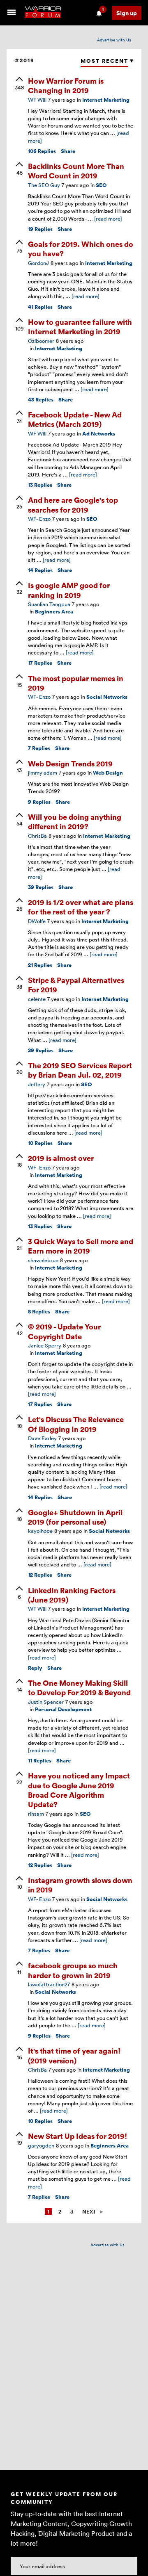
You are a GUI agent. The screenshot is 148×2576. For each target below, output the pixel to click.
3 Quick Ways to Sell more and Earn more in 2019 (80, 1246)
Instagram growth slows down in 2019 (80, 1884)
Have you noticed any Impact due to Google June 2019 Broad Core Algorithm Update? (79, 1789)
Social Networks (106, 697)
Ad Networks (98, 434)
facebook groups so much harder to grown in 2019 (73, 1970)
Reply (35, 1668)
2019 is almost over (61, 1158)
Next (89, 2211)
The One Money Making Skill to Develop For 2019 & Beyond (79, 1687)
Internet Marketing (106, 100)
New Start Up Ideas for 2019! (77, 2136)
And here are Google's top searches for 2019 (73, 504)
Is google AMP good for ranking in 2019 (69, 590)
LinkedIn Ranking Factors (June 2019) (72, 1595)
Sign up (126, 13)
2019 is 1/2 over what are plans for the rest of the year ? (80, 906)
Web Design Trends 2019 (70, 763)
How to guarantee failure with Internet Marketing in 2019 (80, 326)
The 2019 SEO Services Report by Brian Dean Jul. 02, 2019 (80, 1070)
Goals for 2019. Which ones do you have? (80, 248)
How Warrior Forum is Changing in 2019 (66, 85)
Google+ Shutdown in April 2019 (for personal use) (75, 1517)
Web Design (108, 773)
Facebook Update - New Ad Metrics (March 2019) (75, 419)
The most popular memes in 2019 (75, 683)
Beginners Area (54, 612)
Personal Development (63, 1709)
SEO (101, 185)
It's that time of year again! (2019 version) (74, 2055)
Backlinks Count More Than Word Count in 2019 (76, 170)
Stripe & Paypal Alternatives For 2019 (76, 984)
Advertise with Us (114, 40)
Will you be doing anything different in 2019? (74, 821)
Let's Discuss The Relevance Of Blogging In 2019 (76, 1424)
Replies (42, 151)
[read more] (108, 218)
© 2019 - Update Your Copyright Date (64, 1331)
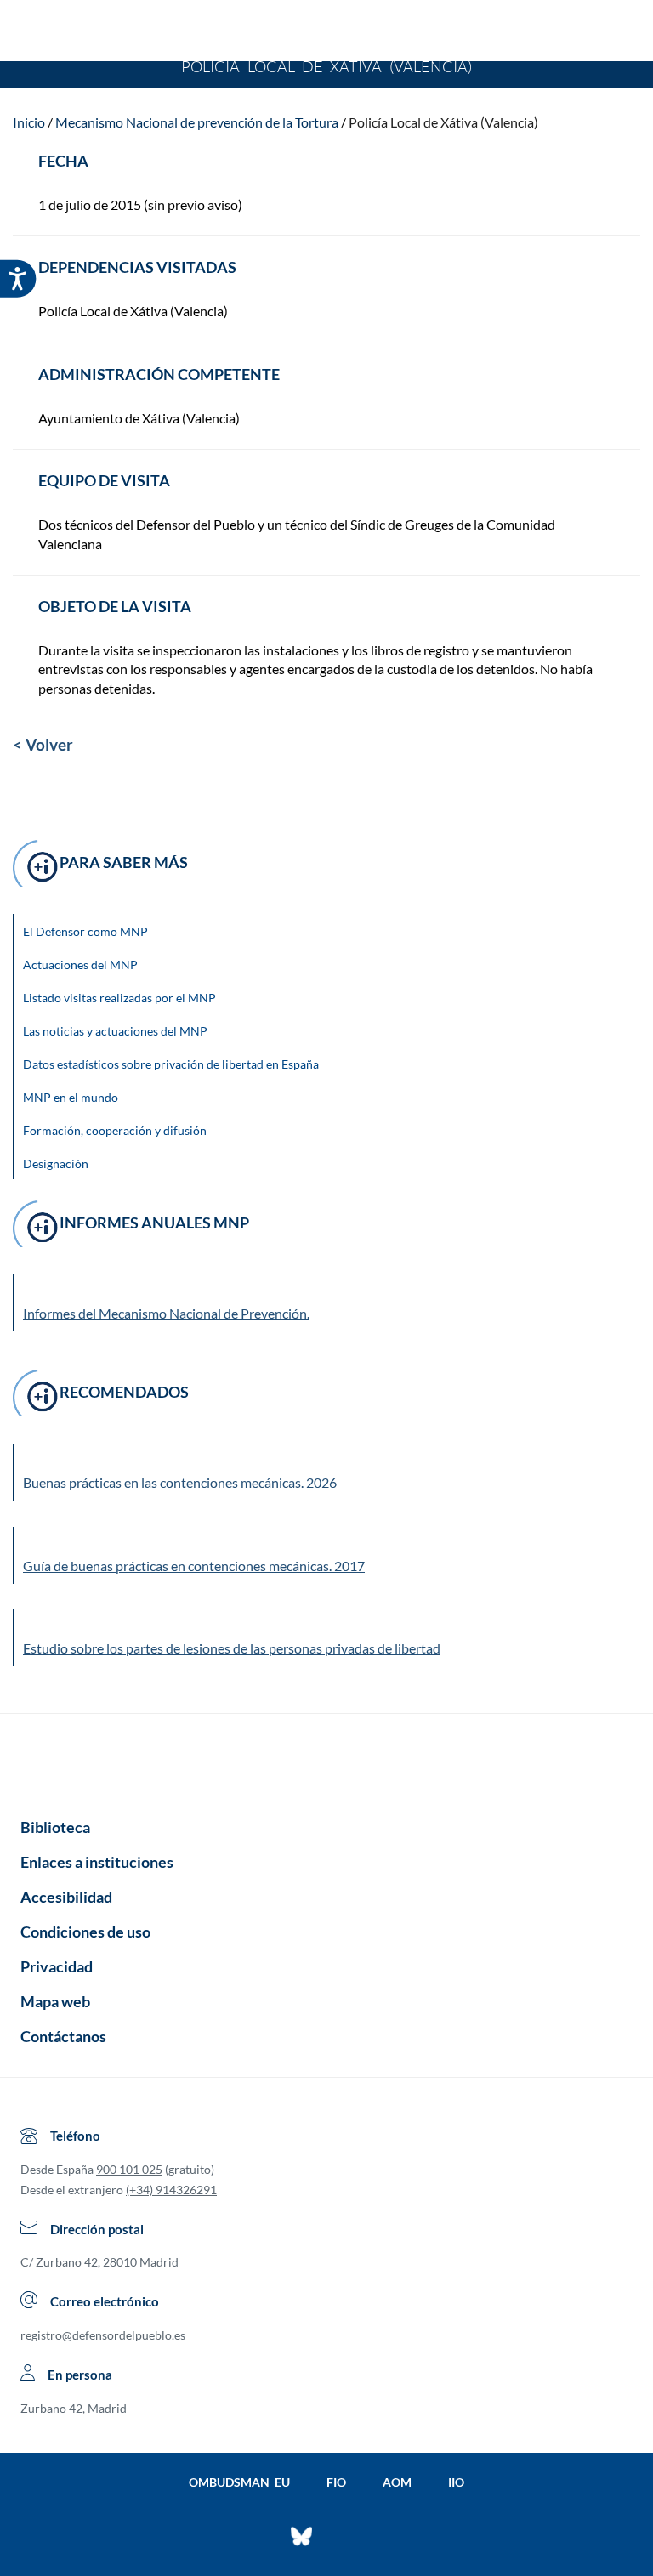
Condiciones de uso (85, 1931)
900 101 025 (129, 2169)
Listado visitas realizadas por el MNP (119, 997)
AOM (397, 2482)
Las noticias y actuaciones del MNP (115, 1031)
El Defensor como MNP (85, 931)
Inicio (29, 122)
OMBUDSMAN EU (239, 2482)
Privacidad (56, 1966)
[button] (327, 1472)
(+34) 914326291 (171, 2189)
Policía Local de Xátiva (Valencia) (443, 122)
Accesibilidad (66, 1896)
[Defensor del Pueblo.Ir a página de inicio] (326, 1760)
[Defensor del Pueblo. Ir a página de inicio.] (327, 33)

→ What you will do
Without any pictures, output exactly the lines from the start of the material through the line that contains "And here are", and only those.

→ Solution below
You are a GUI agent. The screenshot is 148×2576. For each target below, output the pixel to click.
3 Quick Ways to Sell more and Earn more in 2019 (80, 1246)
Instagram growth slows down in 2019 (80, 1884)
Have you noticed any Impact due to Google June 2019 Broad Core Algorithm Update? (79, 1789)
Social Networks (106, 697)
Ad Networks (98, 434)
facebook groups so much harder to grown in 2019 (73, 1970)
Reply (35, 1668)
2019 is almost over (61, 1158)
Next (89, 2211)
The One Money Making Skill to Develop For 2019 & Beyond (79, 1687)
Internet Marketing (106, 100)
New Start Up Ideas for 2019! (77, 2136)
And here are Google's top searches for 2019 (73, 504)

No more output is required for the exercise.